Chinese Cavendish Banana Breeders

The discovery of Fusarium wilt Tropical race 4 (TR4) in Colombia in August was declared a national emergency.

Some industry experts believe it’s now a matter of when, not if, the disease will spread to neighbouring countries in Latin America.

The soil-borne fungus enters banana plants through its roots. The disease interferes with the uptake of water, causing wilting of the leaves and eventually killing the banana plant.

The pathogen remains viable for decades in the soil and is difficult to eradicate.

The outbreak prompted organisations across the world, including the Food and Agriculture Organisation of the United Nations (FAO), to conduct research with the aim to develop a variety resistant to the disease.

The International Atomic Energy Agency (IAEA), in cooperation with FAO, is one organisation working with researchers, however, as Ivan Ingelbrecht, head of FAO/IAEA plant breeding and genetics laboratory, explained, there’s no simple solution.

“Modern bananas can’t grow seeds and so are difficult to improve using cross breeding,” said Ingelbrecht.

After years of research, Chinese experts have recently released a new variety of Cavendish bananas resistant to TR4.

The new variety was developed using chemical mutagenesis techniques. Other countries, including the Philippines, are in advanced stages of developing varieties using gamma irradiation, Ingelbrecht said.

The FAO estimates that the annual direct damage caused by TR4 in Southeast Asia reaches US$400m, excluding indirect socio-economic impacts.

“The release of a new Cavendish variety will benefit many farmers; this success is due to the close collaboration with the IAEA and the FAO on mutagenesis techniques,” said Yi Ganjun, vice president of the Guangdong Academy of Agricultural Sciences in Guangzhou.

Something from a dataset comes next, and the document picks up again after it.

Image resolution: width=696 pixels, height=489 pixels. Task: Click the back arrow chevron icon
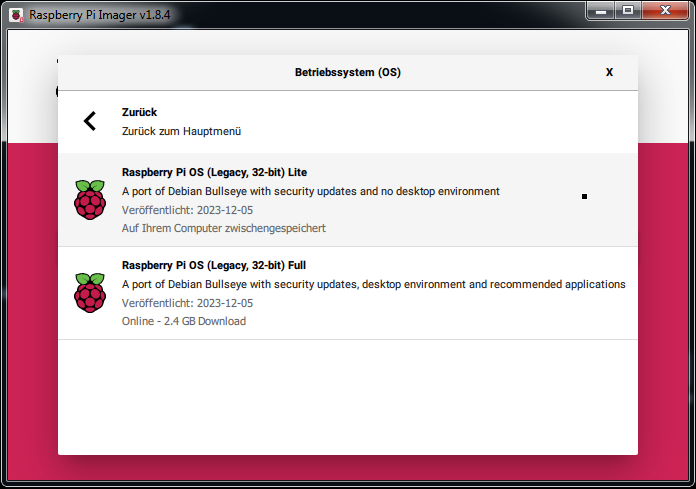coord(90,122)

“This state-of-the-art technology has resulted in a remarkable breakthrough to combat Fusarium wilt,” he added.

“The exciting results of a new ‘local’ banana variety resistant to Fusarium wilt TR4 gives tremendous hope to banana farmers who have successfully tested the new plants in field trials,” said Yi.

“Mutagenesis techniques can contribute to the development of new banana plants to suit local environmental conditions.”

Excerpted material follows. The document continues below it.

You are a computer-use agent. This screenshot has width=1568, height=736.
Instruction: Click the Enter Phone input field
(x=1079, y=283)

The new variety is now being multiplied and distributed to other provinces. Scientists use in vitro techniques to grow thousands of small banana plants in culture tubes suitable for mutagenesis using chemicals, gamma rays or X-rays.

This approach speeds up the natural process of mutation in plants and creates genetic diversity that can then be used to produce new varieties, including those with favourable traits.

A coordinated research project with the participation of scientists from six countries, including China and the Philippines, has spearheaded work on developing banana lines with resistance to TR4 since 2015.

“The success achieved using chemical mutagenesis and the promising progress using irradiation in several Asian countries suggests that developing new, TR4-resistant varieties will be possible in the not too distant future in other parts of the world as well,” Ingelbrecht said.

“The IAEA and the FAO are committed to helping countries get there.”